(Stored items)
Segment Open

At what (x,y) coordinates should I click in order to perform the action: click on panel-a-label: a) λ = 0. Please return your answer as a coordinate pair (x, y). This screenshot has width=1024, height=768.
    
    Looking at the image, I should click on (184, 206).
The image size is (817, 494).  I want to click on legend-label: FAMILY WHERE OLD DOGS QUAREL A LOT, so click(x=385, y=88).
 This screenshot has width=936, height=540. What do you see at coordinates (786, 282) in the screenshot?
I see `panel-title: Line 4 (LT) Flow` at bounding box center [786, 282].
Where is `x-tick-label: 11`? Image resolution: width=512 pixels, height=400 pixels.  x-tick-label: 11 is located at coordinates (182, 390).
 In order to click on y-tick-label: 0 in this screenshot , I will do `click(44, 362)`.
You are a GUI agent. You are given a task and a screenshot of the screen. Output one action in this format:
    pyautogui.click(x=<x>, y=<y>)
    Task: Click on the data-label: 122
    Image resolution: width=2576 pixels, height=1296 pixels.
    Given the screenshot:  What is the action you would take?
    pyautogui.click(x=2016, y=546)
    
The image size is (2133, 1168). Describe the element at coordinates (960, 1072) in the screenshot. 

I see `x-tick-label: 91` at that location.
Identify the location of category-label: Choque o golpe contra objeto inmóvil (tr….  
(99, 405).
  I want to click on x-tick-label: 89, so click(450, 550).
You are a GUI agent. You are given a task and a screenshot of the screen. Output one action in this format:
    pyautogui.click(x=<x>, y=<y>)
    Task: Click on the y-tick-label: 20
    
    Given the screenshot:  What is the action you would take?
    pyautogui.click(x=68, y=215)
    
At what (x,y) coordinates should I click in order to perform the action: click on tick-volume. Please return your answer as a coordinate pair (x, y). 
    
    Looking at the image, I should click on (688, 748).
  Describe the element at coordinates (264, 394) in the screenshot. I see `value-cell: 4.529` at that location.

Segment Closed

Reproduce all of the records above character for character, without changing anything.

At what (x,y) coordinates should I click in order to perform the action: click on panel-a-label: a) λ = 0. Please return your answer as a coordinate pair (x, y). This screenshot has width=1024, height=768.
    
    Looking at the image, I should click on (184, 206).
The image size is (817, 494).  I want to click on legend-label: FAMILY WHERE OLD DOGS QUAREL A LOT, so click(x=385, y=88).
 This screenshot has width=936, height=540. What do you see at coordinates (786, 282) in the screenshot?
I see `panel-title: Line 4 (LT) Flow` at bounding box center [786, 282].
Where is `x-tick-label: 11`? Image resolution: width=512 pixels, height=400 pixels.  x-tick-label: 11 is located at coordinates (182, 390).
 In order to click on y-tick-label: 0 in this screenshot , I will do `click(44, 362)`.
You are a GUI agent. You are given a task and a screenshot of the screen. Output one action in this format:
    pyautogui.click(x=<x>, y=<y>)
    Task: Click on the data-label: 122
    Image resolution: width=2576 pixels, height=1296 pixels.
    Given the screenshot:  What is the action you would take?
    pyautogui.click(x=2016, y=546)
    
The image size is (2133, 1168). Describe the element at coordinates (960, 1072) in the screenshot. 

I see `x-tick-label: 91` at that location.
Identify the location of category-label: Choque o golpe contra objeto inmóvil (tr….  
(99, 405).
  I want to click on x-tick-label: 89, so click(450, 550).
You are a GUI agent. You are given a task and a screenshot of the screen. Output one action in this format:
    pyautogui.click(x=<x>, y=<y>)
    Task: Click on the y-tick-label: 20
    
    Given the screenshot:  What is the action you would take?
    pyautogui.click(x=68, y=215)
    
At what (x,y) coordinates should I click in order to perform the action: click on tick-volume. Please return your answer as a coordinate pair (x, y). 
    
    Looking at the image, I should click on (688, 748).
  Describe the element at coordinates (264, 394) in the screenshot. I see `value-cell: 4.529` at that location.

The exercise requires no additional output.